■ Stored data
——

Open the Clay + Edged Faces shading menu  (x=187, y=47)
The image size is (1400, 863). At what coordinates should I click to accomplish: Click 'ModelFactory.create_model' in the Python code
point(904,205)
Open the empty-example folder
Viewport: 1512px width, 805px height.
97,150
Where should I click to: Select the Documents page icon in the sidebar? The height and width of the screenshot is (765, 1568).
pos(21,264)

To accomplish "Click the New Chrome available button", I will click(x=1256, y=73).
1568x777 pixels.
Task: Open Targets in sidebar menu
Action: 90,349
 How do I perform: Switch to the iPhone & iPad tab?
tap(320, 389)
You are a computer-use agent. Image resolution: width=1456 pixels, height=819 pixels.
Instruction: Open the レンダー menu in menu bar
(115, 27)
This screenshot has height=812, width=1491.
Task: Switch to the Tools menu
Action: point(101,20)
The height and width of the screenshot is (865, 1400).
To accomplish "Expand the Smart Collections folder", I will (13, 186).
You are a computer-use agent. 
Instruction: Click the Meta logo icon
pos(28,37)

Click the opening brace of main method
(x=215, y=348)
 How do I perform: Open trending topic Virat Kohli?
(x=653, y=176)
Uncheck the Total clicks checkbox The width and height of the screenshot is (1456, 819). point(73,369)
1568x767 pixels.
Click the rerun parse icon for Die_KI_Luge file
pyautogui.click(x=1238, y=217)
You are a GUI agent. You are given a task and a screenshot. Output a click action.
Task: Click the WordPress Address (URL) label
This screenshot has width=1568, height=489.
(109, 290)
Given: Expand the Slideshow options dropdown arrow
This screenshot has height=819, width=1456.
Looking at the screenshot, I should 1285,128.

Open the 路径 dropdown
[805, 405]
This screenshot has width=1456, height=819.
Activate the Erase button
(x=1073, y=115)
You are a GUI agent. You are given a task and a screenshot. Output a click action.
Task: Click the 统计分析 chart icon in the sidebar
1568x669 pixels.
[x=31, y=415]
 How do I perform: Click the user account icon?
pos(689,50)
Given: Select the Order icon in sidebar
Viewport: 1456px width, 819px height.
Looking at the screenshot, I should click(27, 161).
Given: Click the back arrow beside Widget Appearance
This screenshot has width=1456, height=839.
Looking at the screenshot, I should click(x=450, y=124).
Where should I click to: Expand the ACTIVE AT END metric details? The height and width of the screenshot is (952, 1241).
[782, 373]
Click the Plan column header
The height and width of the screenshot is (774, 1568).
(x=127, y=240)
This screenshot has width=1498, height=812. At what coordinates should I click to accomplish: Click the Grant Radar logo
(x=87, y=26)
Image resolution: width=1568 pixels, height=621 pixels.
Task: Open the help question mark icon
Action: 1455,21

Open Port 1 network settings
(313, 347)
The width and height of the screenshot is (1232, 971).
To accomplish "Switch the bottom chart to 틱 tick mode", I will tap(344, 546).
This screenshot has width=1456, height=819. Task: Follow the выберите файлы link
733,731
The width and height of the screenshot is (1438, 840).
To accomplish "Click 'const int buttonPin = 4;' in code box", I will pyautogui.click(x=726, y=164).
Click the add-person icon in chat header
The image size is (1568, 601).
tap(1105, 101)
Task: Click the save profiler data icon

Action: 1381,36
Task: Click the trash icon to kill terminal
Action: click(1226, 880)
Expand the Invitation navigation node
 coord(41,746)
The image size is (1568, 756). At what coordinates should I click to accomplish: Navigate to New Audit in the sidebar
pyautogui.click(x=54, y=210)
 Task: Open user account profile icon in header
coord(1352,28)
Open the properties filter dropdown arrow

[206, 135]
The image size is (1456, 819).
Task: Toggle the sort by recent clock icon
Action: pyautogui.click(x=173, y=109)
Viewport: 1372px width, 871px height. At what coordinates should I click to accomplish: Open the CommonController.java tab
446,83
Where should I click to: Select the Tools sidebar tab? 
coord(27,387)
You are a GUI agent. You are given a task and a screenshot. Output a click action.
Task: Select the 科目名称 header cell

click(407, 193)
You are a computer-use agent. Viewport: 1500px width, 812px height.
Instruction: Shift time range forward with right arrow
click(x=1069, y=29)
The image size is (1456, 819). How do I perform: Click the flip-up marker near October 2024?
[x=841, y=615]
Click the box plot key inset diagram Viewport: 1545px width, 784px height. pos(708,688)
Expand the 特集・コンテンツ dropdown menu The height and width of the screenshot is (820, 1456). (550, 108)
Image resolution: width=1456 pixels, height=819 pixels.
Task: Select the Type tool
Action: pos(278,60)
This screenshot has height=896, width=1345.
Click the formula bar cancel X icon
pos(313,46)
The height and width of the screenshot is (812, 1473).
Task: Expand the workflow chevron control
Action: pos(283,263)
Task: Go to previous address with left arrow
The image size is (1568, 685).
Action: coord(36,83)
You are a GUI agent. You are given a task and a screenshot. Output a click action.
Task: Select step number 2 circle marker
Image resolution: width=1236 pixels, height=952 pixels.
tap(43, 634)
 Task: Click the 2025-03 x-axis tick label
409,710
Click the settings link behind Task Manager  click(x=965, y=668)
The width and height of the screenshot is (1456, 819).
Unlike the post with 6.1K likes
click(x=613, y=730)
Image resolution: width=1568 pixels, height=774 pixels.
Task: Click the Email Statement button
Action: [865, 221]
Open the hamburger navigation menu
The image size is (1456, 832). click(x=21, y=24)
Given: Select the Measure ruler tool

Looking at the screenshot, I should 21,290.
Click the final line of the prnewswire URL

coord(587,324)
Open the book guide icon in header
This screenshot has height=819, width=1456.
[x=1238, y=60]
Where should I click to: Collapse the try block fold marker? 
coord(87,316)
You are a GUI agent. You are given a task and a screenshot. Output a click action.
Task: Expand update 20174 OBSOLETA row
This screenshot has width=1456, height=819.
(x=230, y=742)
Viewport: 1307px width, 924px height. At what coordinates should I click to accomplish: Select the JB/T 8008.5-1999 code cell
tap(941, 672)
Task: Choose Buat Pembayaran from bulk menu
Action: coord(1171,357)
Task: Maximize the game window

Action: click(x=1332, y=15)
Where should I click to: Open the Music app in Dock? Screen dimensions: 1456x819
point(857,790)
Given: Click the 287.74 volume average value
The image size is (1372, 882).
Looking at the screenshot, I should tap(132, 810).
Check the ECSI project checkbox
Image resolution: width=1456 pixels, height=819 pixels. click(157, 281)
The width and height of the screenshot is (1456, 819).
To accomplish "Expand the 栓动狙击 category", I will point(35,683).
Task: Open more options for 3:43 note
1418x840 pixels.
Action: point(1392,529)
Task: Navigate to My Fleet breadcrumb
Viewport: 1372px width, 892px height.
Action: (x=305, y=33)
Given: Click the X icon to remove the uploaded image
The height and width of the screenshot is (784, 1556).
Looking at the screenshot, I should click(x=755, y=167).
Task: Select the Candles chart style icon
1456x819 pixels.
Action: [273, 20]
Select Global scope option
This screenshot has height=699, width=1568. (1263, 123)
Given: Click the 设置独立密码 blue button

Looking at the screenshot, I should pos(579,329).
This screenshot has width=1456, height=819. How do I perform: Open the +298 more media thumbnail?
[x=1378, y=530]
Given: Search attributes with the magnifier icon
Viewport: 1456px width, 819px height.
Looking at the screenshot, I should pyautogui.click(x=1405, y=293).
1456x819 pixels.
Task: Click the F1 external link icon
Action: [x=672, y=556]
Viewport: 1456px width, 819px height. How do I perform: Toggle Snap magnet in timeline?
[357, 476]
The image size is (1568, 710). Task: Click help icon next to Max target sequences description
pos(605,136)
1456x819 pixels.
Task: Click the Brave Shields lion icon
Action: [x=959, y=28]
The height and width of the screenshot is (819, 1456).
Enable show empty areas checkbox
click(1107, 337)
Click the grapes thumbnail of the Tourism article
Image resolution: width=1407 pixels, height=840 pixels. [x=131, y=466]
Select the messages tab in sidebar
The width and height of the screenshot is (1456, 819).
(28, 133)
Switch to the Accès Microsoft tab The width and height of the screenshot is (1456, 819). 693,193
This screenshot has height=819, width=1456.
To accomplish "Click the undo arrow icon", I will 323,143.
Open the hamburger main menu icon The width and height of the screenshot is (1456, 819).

——

■ Task prompt
Output, from the data above, the lines from the line with "This screenshot has width=1456, height=819. Task: Follow" to the line with "The width and height of the screenshot is (1438, 840)." exactly as they stand, both ends included and nothing else.

■ Worked solution
This screenshot has width=1456, height=819. Task: Follow the выберите файлы link
733,731
The width and height of the screenshot is (1438, 840).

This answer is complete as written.